O MPF também inclui União e os estados de Minas Gerais e do Espírito Santo como réus. Mas, para o poder público, os pedidos são para melhoria da fiscalização e do processo de licenciamento ambiental para empreendimentos como a mineração. O MPF pede que eles adotem estratégias para o desenvolvimento de outras atividades econômicas na região, diminuindo a dependência da mineração. 

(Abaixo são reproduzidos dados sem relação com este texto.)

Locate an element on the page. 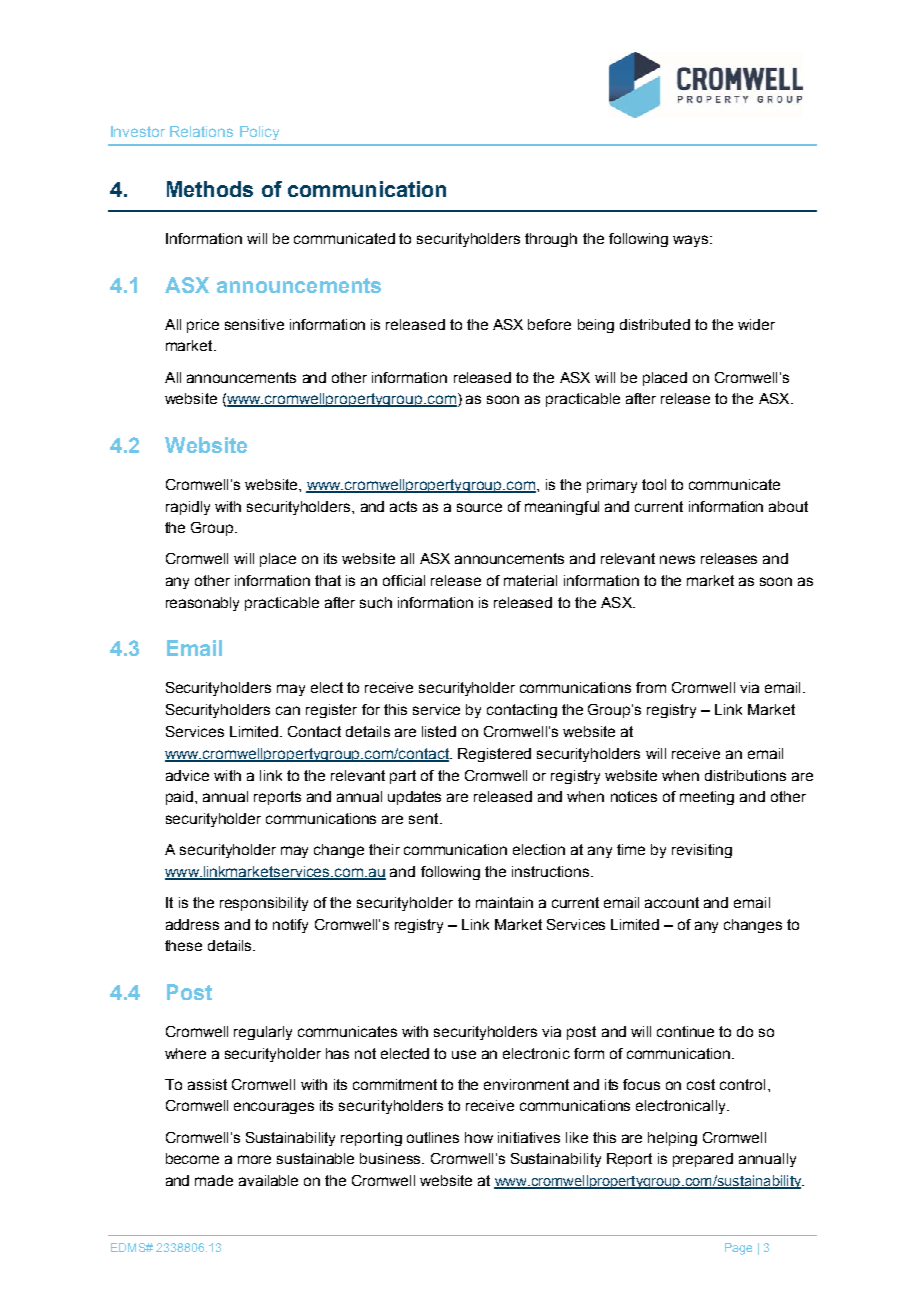 Image resolution: width=924 pixels, height=1308 pixels. through is located at coordinates (551, 240).
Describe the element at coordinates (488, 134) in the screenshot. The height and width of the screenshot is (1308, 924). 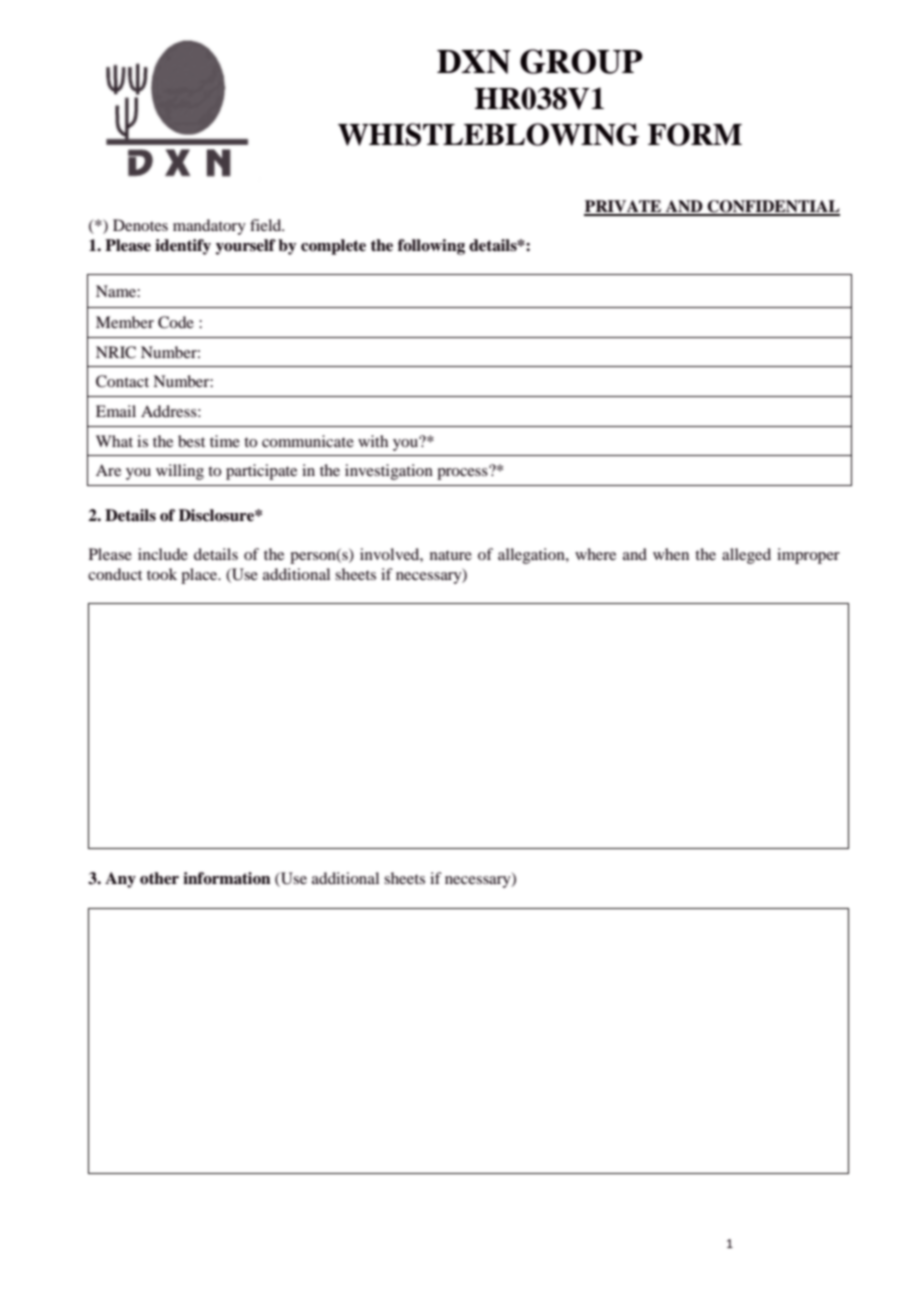
I see `WHISTLEBLOWING` at that location.
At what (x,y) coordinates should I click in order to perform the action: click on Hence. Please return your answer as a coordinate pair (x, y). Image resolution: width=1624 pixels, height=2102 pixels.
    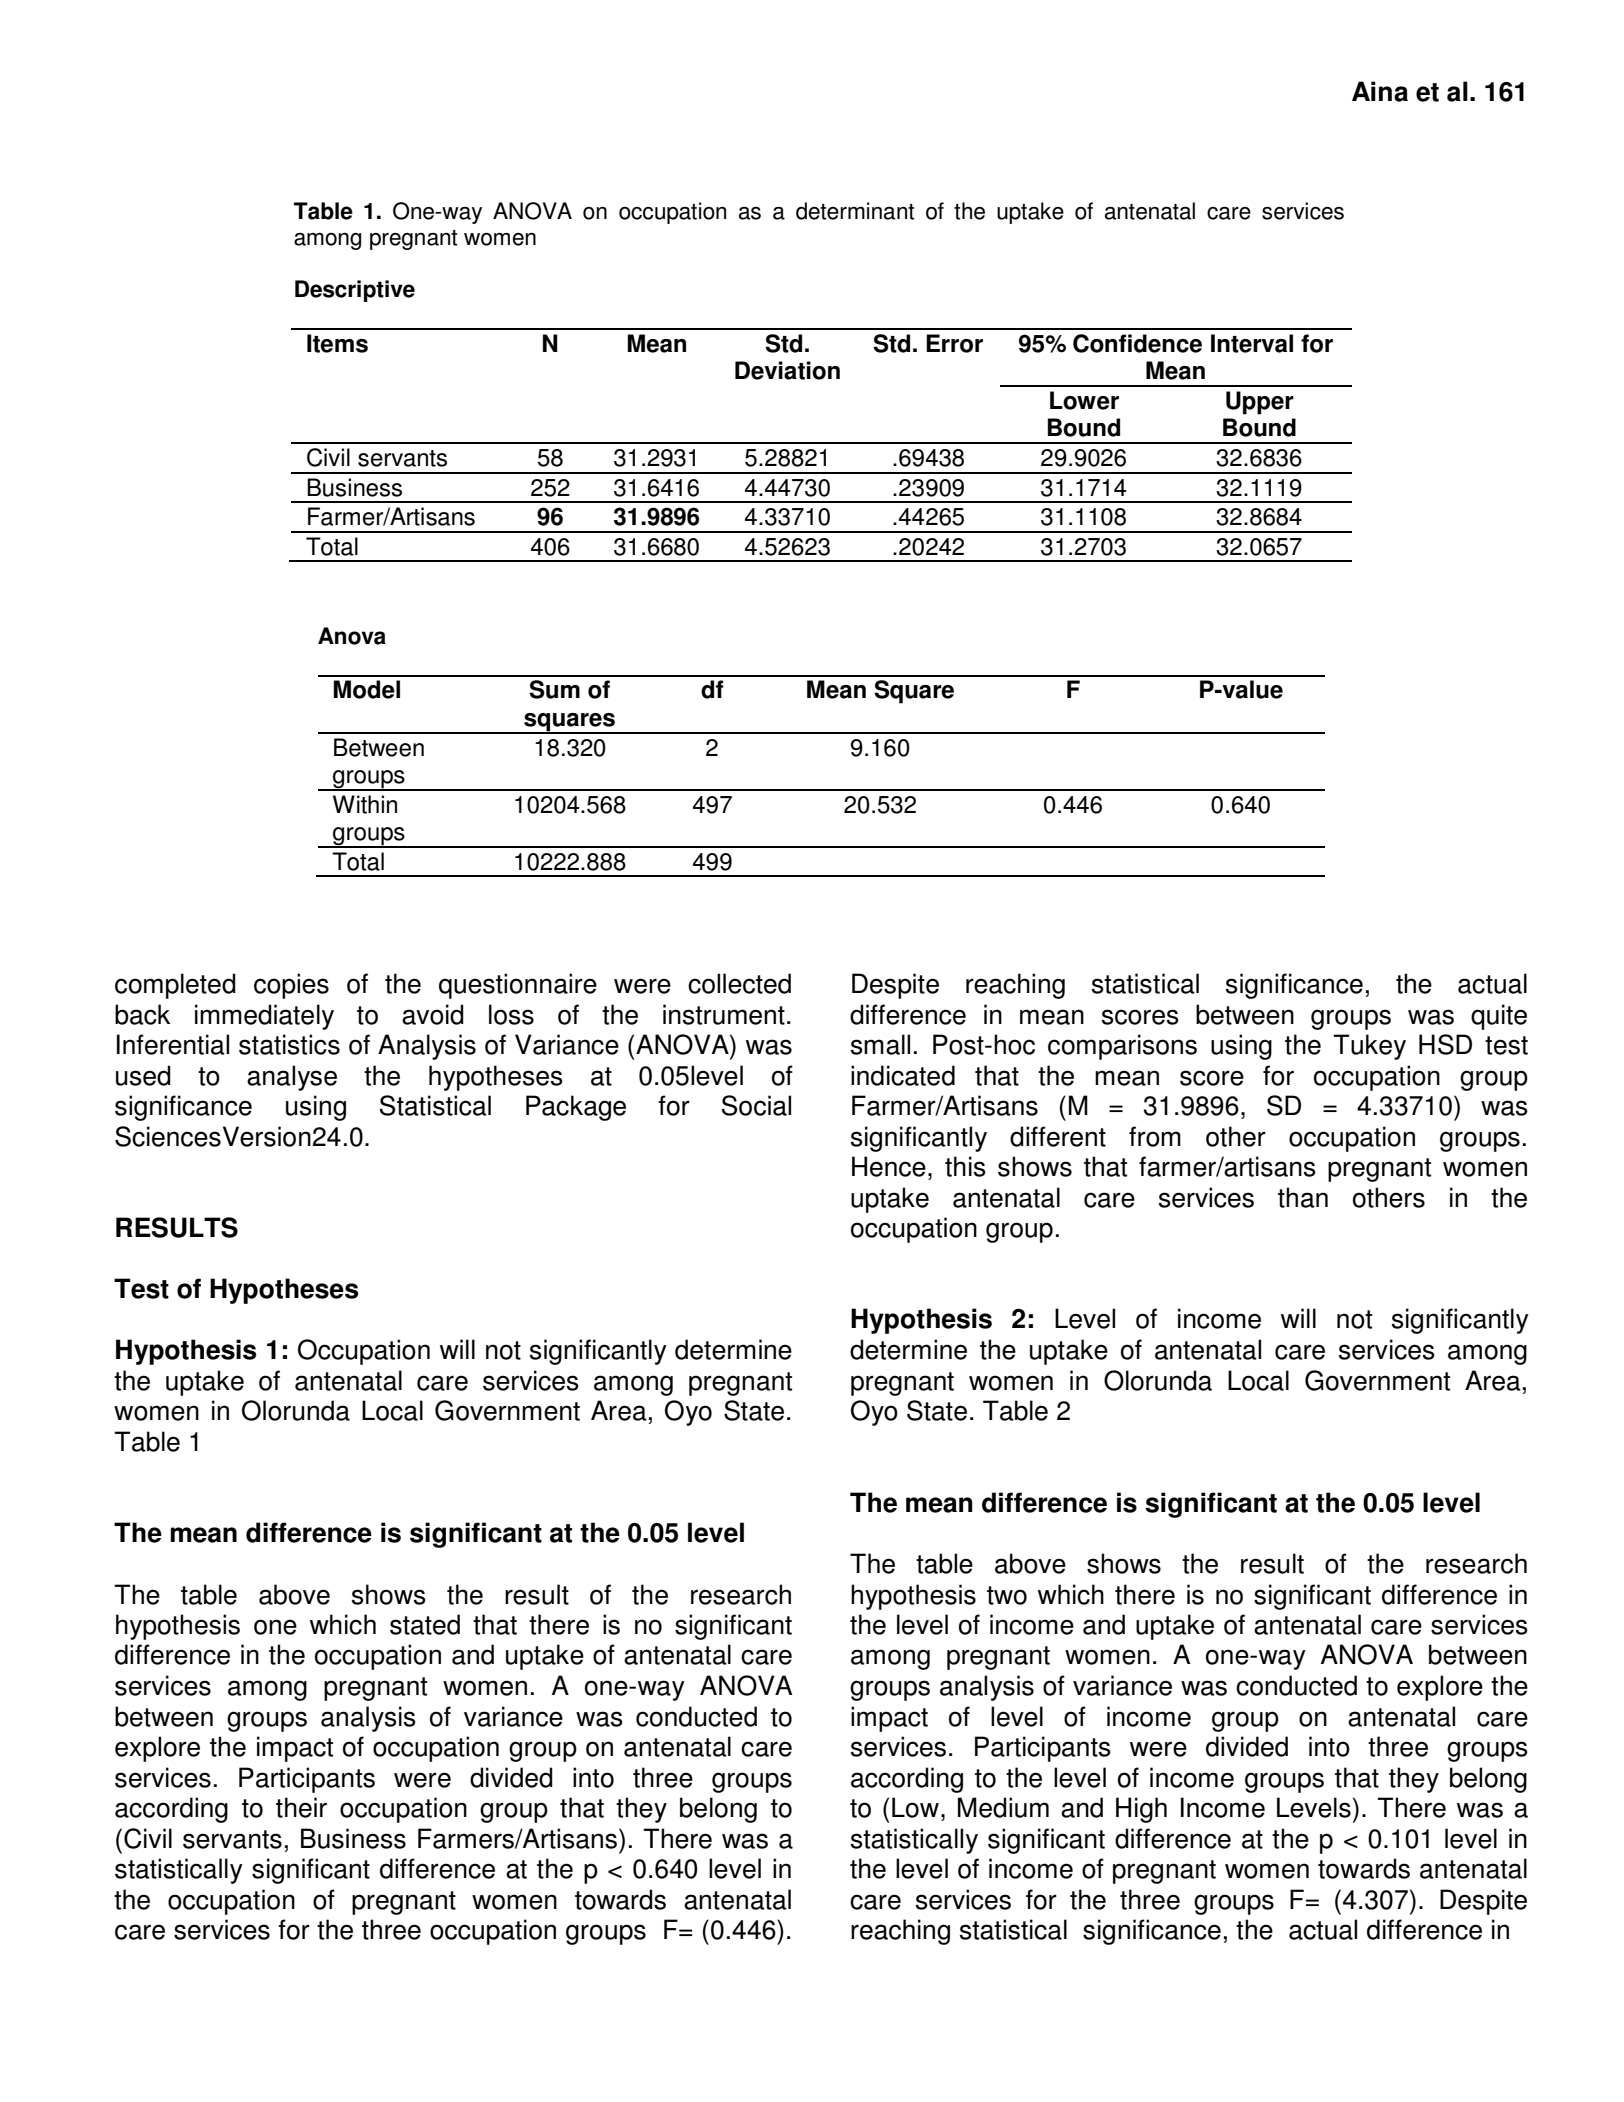
    Looking at the image, I should click on (889, 1166).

A Justiça Federal confirmou que recebeu a ação e informou que ela deve ser distribuída.

 

A Samarco, a Vale e BHP Billiton afirmaram, por meio das assessorias, que ainda não tomaram conhecimento da ação.

 

Advocacia Geral do Estado de Minas Gerais também informou que ainda não foi notificada sobre a ação.

 

 

Outras multas


- Instituto Brasileiro do Meio Ambiente e dos Recursos Naturais Renováveis (Ibama) aplicou cinco multas à Samarco que, somadas, totalizam R$ 250 milhões. Elas foram emitidas no dia 11 de novembro de 2015.

 

- Instituto Estadual de Meio Ambiente e Recursos Hídricos (Iema) do Espírito Santo em âmbito administrativo aplicou três multas. Duas delas somam R$ 450 mil e foram emitidas no dia 8 de novembro. A terceira multa era diária no valor de R$ 50 mil e foi determinada no dia 20 de novembro.

 

- Secretaria de Estado de Meio Ambiente e Desenvolvimento Sustentável de Minas Gerais (Semad) aplicou 18 multas que somam mais de R$ 68,6 milhões no dias 9 e 15 de março de 2016 por descumprimentos de solicitações e prazos estabelecidos pela Semad, além do prejuízo e dano ambiental causado pelo rompimento da barragem.

 

- Conselho de Política Ambiental de Minas Gerais (Copam) de Minas Gerais aplicou multa de R$ 112 milhões no dia 19 de março de 2016 pelos danos causados pelo rompimento da Barragem de Fundão.